--- READING TEXT ---
-- Opening Marker --

BALB/c athymic female nude mice were purchased (GemPharmatech, China) and transported to our institution at 4 weeks old. 10 Mice were randomized divided into two groups. After 1 week of accustomization, 1 ×10⁶ luciferase- and shRNA-stably expressing CFPAC-1 organoids were injected into the spleen of nude mice and liver metastasis was monitored and quantified every week by using the IVIS Spectrum. (Caliper Life Sciences, Waltham, MA, USA), after injecting 150 mg d-luciferin (#LK10000; Oz Biosciences, Marseille, France) into the intraperitoneal cavity of anesthetized mice. Luciferin emission was quantified using Living Image software, version 4.4 (Summit Pharmaceuticals International Corporation, Tokyo, Japan) until mice were sacrificed.

Microarray

Total RNA was isolated from cultured cells using a High Pure RNA Isolation Kit with DNase digestion (Roche Diagnostics, Mannheim, Germany). RNA quality was evaluated using the Agilent 2200 TapeStation system (Agilent Technologies, CA, USA) for microarray analysis. RNA was labeled and hybridized to the Agilent SurePrint G3 Human Gene Expression Microarray 8 × 60K Ver.3.0 (Agilent Technologies). Data were analyzed using Feature Extraction software (Agilent Technologies).

-- Closing Marker --

--- INPUT DATA ---
-- Opening Marker --

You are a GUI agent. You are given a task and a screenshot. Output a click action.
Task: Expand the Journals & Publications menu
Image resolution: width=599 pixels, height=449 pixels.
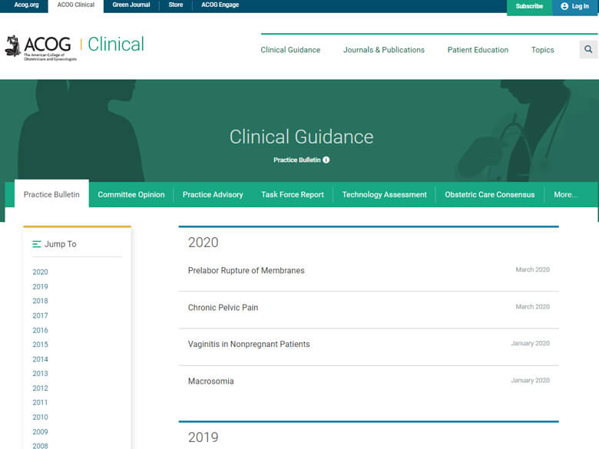[x=383, y=50]
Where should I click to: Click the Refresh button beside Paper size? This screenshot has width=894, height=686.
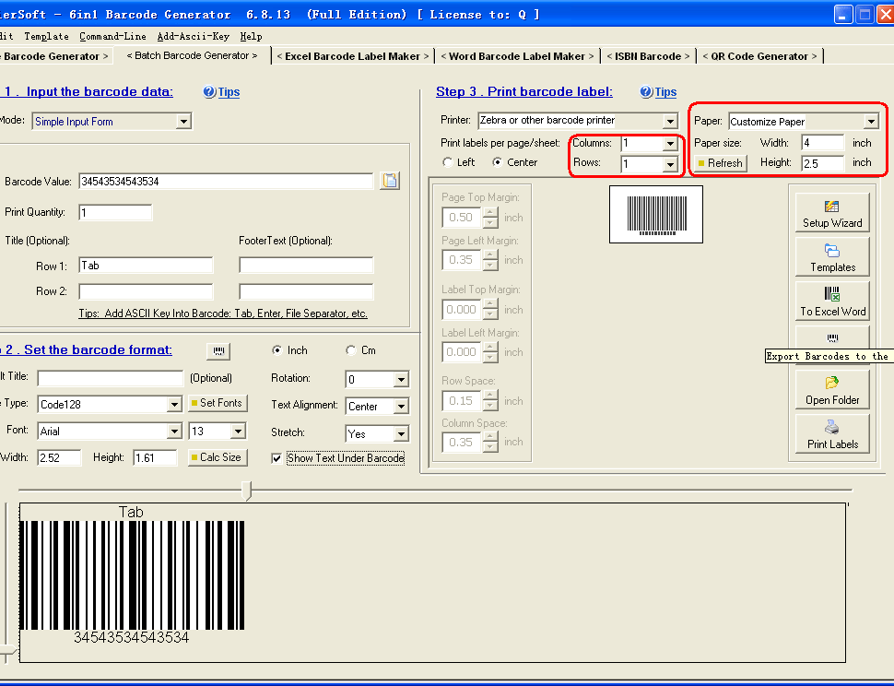point(719,163)
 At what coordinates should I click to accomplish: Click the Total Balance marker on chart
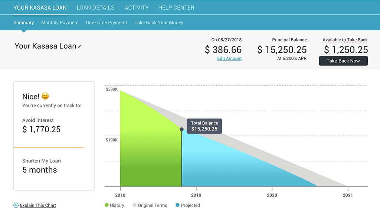pos(182,129)
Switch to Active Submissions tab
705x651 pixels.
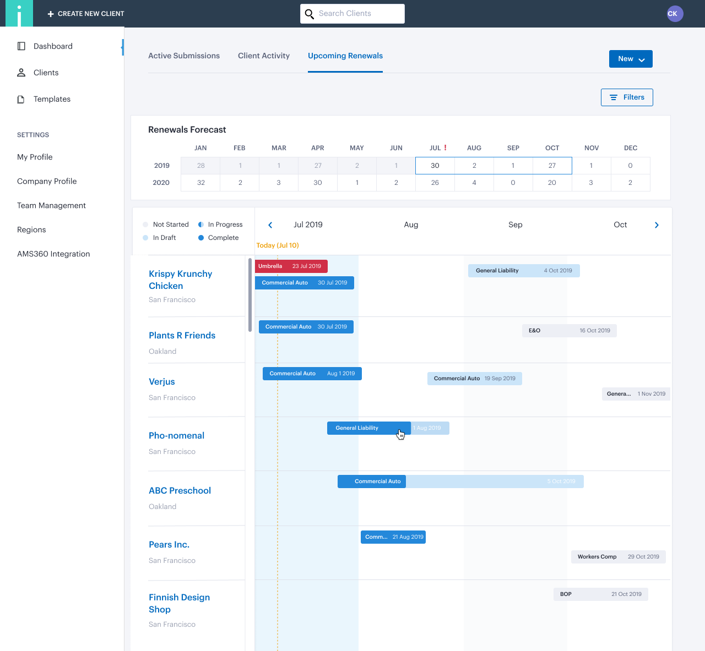[184, 56]
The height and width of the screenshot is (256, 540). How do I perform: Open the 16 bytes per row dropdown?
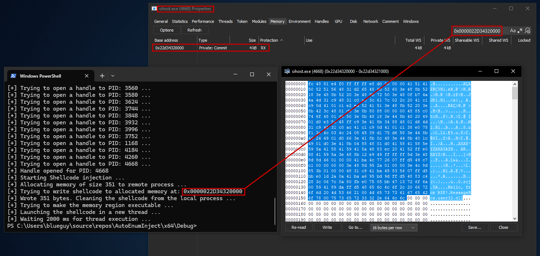tap(393, 227)

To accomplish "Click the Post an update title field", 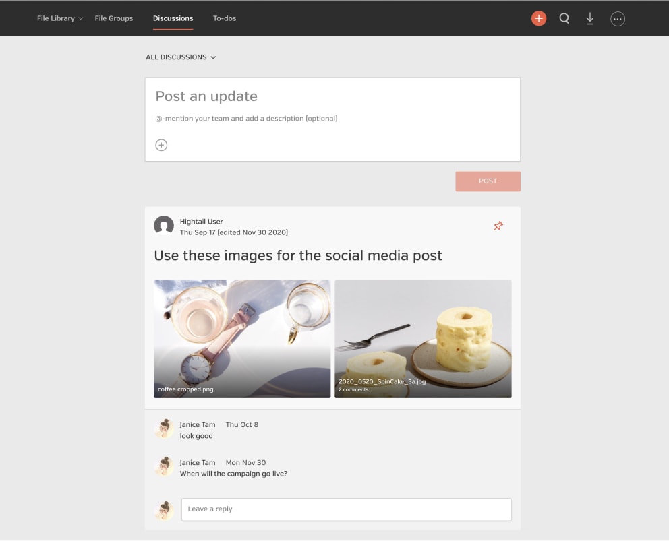I will (332, 96).
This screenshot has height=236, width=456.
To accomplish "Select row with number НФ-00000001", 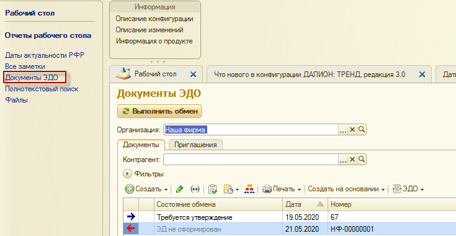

-- Closing Marker --

--- SET OF TASKS ---
1. Answer these questions about the methods text, giving each answer on its own line marked (a), (b), or (c).
(a) How old were the mice when they were transported to the institution?
(b) Which system was used to evaluate RNA quality for microarray analysis?
(c) Which software, and which version, was used to quantify luciferin emission?
2. Continue the methods text on the mouse and microarray work, starting after its last sentence.

--- OUTPUTS IN ORDER ---
1.
(a) 4 weeks old
(b) The Agilent 2200 TapeStation system
(c) Living Image software, version 4.4

2.
Database-Based Bioinformatics Data Mining

ICGC (International Cancer Genome Consortium, https://daco.icgc.org) gene expression data (32) of pancreatic cancer plus clinical data were obtained from ICGC website. ICGC-CA was the pancreatic cancer dataset from the Canada Pancreatic Cancer Genome Initiative. ArrayExpress gene expression dataset and corresponding clinical information of pancreatic cancer were downloaded from the ArrayExpress database at EMBL-EBI [24] under accession number E-MTAB-6134. The expression datasets of normal pancreas and pancreatic tumors used for the analyses described in this study were generated by the GTEx Portal (The Genotype-Tissue Expression Project, https://gtexportal.org/) and TCGA database (The Cancer Genome Atlas Program, https://www.cancer.gov/tcga). The datasets were arranged by UCSC Xena (33). The datasets were downloaded from UCSC Xena on 25 Sep 2019. The GTEx Project was supported by the Common Fund of the Office of the Director of the National Institutes of Health and by NCI, NHGRI, NHLBI, NIDA, NIMH, and NINDS. Bioinformatic analysis and statistical analysis were conducted using Perl language, R language and GraphPad prism.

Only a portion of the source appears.